Beyond Algorithm Evolution: An LLM-Driven Framework for the Co-Evolution of Swarm Intelligence Optimization Algorithms and Prompts

TL;DR

This paper introduces a novel framework that co-evolves swarm intelligence algorithms and prompts using a single LLM, improving automated algorithm design and performance in complex problem-solving scenarios.

Contribution

It proposes a unified LLM-driven co-evolution framework for algorithms and prompts, enhancing interpretability and robustness across different models and problem types.

Findings

Outperforms state-of-the-art automated design methods on NP problems

Demonstrates divergent evolutionary trajectories across different LLMs

Maintains high performance with less powerful, more cost-effective LLMs

Abstract

The field of automated algorithm design has been advanced by frameworks such as EoH, FunSearch, and Reevo. Yet, their focus on algorithm evolution alone, neglecting the prompts that guide them, limits their effectiveness with LLMs, especially in complex, uncertain environments where they nonetheless implicitly rely on strategies from swarm intelligence optimization algorithms. Recognizing this, we argue that swarm intelligence optimization provides a more generalized and principled foundation for automated design. Consequently, this paper proposes a novel framework for the collaborative evolution of both swarm intelligence algorithms and guiding prompts using a single LLM. To enhance interpretability, we also propose a simple yet efficient evaluation method for prompt templates. The framework was rigorously evaluated on a range of NP problems, where it demonstrated superior performance compared to several state-of-the-art automated design approaches.
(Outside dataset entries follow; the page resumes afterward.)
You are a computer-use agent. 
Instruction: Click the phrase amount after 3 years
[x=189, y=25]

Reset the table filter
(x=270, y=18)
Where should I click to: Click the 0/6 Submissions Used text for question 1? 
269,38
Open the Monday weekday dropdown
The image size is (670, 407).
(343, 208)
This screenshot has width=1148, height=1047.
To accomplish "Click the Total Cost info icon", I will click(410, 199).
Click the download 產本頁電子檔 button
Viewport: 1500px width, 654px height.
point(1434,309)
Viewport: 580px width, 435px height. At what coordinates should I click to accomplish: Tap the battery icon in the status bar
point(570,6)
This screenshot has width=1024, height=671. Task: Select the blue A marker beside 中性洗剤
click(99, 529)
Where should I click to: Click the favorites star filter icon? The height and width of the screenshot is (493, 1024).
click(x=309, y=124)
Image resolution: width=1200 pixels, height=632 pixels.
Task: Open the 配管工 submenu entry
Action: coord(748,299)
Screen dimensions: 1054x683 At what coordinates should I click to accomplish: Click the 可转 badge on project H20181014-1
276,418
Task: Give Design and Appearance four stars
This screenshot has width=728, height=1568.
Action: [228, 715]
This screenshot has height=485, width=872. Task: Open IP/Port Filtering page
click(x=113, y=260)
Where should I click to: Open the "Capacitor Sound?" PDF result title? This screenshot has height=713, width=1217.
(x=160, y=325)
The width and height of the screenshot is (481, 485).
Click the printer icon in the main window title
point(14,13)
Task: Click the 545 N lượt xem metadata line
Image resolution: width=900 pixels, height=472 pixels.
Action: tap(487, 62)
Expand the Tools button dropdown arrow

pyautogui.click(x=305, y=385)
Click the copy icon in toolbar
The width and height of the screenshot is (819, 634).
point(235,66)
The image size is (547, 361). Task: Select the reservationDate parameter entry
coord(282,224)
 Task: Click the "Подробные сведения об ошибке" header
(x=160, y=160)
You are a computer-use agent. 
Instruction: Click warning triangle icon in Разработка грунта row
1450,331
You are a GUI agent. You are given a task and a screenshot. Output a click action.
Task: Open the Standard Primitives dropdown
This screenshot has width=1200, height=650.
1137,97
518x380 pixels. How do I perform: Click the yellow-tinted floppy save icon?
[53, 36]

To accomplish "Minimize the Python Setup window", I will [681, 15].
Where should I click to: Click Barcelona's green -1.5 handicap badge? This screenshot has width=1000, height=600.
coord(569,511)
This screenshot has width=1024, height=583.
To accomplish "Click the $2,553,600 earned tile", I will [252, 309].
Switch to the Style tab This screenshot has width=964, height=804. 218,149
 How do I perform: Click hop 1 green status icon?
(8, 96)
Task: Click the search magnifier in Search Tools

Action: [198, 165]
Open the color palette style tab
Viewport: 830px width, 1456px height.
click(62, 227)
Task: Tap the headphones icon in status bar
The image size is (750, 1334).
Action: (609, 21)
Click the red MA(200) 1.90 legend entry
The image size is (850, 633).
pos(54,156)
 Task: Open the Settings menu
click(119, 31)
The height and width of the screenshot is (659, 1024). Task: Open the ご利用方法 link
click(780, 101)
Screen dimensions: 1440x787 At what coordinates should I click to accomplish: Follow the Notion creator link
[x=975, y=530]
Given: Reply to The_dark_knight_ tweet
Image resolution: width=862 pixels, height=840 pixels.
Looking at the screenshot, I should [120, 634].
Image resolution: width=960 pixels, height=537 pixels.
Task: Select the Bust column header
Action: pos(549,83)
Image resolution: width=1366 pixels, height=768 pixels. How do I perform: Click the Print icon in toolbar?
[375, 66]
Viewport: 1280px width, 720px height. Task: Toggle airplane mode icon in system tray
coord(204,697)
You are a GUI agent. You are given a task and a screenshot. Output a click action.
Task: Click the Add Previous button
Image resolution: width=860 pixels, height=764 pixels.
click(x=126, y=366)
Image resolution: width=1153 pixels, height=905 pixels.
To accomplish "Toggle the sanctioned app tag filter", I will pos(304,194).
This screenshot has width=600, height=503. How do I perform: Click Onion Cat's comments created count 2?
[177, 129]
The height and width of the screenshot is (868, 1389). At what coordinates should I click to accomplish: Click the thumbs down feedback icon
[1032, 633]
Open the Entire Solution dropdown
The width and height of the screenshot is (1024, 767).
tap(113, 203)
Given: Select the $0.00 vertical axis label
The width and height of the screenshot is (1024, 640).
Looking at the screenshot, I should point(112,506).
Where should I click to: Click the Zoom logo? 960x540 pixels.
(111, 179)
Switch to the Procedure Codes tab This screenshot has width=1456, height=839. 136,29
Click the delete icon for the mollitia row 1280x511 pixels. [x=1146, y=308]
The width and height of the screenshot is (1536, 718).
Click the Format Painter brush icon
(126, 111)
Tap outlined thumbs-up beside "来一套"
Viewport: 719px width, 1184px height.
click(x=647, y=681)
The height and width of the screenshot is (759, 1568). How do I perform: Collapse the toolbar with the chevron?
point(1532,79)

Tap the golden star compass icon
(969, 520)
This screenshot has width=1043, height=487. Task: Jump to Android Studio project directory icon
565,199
Experiments with various LLMs (e.g., GPT-4o-mini, Qwen3-32B, GPT-5) reveal significantly divergent evolutionary trajectories in the generated prompts, further underscoring the necessity of a structured co-evolution framework. Importantly, our approach maintains leading performance across different models, demonstrating reduced reliance on the most powerful LLMs and enabling more cost-effective deployments. Ablation studies and in-depth analysis of the evolved prompts confirm that collaborative evolution is essential for achieving optimal performance. Our work establishes a new paradigm for swarm intelligence optimization algorithms, underscoring the indispensable role of prompt evolution.